Il primo minerale delle piante

Utile nel trasporto di farmaci

Redazione ANSA

Scoperto il primo minerale contenuto in una pianta: è un composto a base di carbonato di calcio, la vaterite, e forma una patina che riveste le foglie delle piante alpine. È quanto emerge dallo studio pubblicato sulla rivista Flora.

I ricercatori dell’Università di Cambridge, che hanno individuato la vaterite attraverso nuove tecniche di microscopia elettronica, spiegano che si tratta di un minerale molto raro che sulla Terra è stato trovato solo in alcuni crostacei marini, nei salmoni, nelle uova di alcuni uccelli e in alcune rocce e meteoriti. Mai, però, prima d’ora nelle piante, come la Saxifraga sempervivum. In queste specie alpine, secondo gli autori, la presenza del minerale rafforza la parete delle cellule vegetali.

Per Raymond Wightman, uno dei coordinatori dello studio, “la vaterite potrebbe avere importanti applicazioni nell’industria farmaceutica. Grazie alla sua capacità di essere assorbita dalle cellule e alla sua solubilità - ha spiegato - nanoparticelle di questo minerale potrebbero essere utilizzate in futuro per legare e trasportare farmaci, ad esempio anticancro”.

Altre possibili applicazioni di questo minerale, secondo gli autori, sono in alcuni materiali per la chirurgia ortopedica, nelle fibre ottiche o per migliorare la qualità della carta per le stampanti a getto d’inchiostro.
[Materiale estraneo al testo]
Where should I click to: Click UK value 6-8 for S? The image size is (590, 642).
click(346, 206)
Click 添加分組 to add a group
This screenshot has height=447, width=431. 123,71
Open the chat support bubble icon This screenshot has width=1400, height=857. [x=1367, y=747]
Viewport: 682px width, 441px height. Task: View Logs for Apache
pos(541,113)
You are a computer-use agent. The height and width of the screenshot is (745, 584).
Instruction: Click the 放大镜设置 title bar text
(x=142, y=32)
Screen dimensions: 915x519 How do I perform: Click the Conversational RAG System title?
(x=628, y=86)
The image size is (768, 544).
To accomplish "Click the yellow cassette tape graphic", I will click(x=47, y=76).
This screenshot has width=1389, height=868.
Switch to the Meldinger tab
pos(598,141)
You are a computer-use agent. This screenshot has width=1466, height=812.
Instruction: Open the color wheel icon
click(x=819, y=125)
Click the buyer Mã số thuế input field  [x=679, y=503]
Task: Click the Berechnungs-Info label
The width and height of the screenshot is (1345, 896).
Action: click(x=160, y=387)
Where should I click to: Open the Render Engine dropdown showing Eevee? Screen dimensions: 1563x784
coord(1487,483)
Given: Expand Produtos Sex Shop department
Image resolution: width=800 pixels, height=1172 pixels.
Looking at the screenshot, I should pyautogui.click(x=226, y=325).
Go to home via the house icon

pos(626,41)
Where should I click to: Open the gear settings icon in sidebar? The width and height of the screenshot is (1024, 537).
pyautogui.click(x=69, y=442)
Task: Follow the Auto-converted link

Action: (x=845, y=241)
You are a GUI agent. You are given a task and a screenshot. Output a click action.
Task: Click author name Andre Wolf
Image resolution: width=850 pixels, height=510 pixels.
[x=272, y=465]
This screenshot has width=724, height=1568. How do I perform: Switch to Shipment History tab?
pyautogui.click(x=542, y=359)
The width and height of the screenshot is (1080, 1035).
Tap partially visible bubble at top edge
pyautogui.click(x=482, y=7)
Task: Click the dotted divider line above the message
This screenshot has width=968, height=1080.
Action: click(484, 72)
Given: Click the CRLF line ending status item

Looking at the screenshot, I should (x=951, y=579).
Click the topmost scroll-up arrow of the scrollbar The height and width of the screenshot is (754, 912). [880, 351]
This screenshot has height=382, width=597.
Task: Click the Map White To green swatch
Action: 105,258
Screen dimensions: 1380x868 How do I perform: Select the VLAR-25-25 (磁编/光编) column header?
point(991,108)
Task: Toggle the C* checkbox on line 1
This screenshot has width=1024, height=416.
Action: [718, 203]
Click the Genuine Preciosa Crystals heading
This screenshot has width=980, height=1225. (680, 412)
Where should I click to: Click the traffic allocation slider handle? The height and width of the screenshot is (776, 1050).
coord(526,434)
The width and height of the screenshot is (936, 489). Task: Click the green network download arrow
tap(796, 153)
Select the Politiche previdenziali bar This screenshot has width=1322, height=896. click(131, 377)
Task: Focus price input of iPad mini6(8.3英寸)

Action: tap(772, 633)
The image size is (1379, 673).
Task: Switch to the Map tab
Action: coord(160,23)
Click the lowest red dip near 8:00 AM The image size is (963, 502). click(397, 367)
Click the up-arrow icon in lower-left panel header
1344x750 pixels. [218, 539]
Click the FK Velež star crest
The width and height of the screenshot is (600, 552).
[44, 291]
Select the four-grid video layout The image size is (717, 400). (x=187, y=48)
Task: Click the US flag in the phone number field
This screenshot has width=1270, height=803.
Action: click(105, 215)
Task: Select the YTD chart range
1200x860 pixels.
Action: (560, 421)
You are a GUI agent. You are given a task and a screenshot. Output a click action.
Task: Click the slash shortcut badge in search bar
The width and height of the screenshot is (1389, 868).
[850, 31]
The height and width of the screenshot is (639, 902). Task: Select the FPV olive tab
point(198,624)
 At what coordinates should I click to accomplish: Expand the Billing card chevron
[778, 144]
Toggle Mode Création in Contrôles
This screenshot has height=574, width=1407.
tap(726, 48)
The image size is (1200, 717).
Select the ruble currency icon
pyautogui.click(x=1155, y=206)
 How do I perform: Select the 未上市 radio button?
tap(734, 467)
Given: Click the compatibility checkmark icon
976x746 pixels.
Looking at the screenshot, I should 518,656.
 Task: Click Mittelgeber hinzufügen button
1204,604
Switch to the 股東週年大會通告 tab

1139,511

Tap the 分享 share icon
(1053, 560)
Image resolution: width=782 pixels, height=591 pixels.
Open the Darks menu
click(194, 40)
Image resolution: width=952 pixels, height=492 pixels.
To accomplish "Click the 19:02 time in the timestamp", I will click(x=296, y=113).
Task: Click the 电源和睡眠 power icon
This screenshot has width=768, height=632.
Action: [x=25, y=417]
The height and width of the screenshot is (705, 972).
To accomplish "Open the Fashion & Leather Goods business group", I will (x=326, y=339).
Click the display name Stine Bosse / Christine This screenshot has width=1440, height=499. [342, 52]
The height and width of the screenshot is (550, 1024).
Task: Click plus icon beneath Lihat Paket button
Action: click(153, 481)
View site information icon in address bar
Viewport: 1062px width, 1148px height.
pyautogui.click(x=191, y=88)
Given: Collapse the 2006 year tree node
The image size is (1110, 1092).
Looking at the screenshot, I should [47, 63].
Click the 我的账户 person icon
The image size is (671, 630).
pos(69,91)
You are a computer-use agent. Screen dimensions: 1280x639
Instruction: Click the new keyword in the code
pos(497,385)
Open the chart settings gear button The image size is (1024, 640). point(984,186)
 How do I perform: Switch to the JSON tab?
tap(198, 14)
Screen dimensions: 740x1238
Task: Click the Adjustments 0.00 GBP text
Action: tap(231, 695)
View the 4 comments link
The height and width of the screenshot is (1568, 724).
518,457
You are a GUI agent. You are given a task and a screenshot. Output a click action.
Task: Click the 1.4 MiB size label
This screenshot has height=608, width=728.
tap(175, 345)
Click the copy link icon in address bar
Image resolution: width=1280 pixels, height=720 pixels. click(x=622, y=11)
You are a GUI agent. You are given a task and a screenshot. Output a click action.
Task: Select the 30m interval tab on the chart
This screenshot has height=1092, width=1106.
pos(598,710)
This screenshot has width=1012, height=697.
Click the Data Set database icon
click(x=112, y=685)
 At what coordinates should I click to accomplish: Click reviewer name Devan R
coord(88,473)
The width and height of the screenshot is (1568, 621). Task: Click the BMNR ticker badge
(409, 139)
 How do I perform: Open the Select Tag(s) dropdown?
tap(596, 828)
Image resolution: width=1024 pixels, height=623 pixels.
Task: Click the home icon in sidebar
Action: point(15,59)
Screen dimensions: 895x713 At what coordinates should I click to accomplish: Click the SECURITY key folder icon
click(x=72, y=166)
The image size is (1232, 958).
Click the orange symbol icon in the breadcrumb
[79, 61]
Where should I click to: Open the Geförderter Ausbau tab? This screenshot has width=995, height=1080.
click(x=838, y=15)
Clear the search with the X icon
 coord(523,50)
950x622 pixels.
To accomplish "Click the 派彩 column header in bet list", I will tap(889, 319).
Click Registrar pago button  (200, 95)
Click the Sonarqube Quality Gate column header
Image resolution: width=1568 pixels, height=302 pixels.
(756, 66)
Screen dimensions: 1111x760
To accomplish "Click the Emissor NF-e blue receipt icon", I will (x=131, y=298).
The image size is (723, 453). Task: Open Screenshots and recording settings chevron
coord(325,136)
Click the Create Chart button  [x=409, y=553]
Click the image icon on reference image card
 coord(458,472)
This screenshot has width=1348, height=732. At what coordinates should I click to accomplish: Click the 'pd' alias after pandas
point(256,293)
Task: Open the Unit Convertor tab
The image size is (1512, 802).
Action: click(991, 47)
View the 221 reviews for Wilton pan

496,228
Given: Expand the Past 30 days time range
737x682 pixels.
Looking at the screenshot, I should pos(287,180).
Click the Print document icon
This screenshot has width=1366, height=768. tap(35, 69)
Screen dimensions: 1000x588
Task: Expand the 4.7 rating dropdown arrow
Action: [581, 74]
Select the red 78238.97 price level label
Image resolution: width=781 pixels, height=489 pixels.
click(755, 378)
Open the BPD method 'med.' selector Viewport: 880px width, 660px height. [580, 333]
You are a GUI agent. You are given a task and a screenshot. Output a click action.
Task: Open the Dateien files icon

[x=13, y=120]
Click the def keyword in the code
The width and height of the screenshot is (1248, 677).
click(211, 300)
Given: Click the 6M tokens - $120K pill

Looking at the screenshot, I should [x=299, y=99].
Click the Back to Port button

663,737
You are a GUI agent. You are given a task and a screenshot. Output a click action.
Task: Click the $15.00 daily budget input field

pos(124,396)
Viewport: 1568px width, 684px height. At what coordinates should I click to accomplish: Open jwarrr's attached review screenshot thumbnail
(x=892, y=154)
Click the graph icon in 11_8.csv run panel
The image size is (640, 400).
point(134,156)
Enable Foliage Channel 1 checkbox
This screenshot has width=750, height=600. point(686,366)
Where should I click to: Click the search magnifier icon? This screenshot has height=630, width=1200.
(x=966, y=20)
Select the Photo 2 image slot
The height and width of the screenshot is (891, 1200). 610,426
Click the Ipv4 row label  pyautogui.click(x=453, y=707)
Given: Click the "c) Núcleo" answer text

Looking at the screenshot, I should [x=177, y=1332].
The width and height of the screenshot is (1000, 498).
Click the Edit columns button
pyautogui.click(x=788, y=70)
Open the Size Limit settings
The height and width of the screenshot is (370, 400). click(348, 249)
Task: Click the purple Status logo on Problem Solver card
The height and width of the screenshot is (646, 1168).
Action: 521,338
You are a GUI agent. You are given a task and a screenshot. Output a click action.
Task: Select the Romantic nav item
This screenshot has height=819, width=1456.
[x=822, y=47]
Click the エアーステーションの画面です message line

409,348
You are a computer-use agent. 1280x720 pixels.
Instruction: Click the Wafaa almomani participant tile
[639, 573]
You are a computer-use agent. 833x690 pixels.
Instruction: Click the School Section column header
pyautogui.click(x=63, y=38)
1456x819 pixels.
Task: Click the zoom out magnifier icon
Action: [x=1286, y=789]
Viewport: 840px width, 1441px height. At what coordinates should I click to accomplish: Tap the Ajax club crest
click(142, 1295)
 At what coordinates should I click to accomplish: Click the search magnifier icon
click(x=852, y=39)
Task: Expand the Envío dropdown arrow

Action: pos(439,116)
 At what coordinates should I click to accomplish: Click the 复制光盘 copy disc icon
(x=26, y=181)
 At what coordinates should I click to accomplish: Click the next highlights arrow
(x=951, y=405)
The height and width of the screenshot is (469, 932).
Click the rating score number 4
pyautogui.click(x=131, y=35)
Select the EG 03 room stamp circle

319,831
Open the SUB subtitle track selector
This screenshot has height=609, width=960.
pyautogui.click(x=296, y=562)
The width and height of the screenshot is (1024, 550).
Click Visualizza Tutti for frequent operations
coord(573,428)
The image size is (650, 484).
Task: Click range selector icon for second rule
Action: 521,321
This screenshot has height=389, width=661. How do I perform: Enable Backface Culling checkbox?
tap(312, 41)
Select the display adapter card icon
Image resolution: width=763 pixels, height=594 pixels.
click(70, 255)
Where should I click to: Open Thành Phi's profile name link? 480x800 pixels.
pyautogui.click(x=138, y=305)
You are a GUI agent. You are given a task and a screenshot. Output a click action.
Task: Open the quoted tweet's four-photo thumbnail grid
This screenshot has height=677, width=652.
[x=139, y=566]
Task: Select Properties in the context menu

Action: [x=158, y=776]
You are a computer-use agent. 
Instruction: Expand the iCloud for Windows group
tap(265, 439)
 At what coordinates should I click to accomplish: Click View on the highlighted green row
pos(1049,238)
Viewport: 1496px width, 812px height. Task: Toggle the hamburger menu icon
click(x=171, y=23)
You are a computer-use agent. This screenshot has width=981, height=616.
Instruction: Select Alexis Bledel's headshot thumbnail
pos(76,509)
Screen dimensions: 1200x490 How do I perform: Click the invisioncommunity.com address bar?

Il problema, però, fanno notare i ricercatori britannici, è la difficoltà di sintetizzarlo a causa della sua “instabilità che porta la vaterite in ambienti umidi a trasformarsi in una forma più comune di carbonato di calcio, la calcite. Questo aspetto - ha concluso Wightman - rende più significativo averlo trovato in grandi quantità nelle foglie di alcune piante alpine”.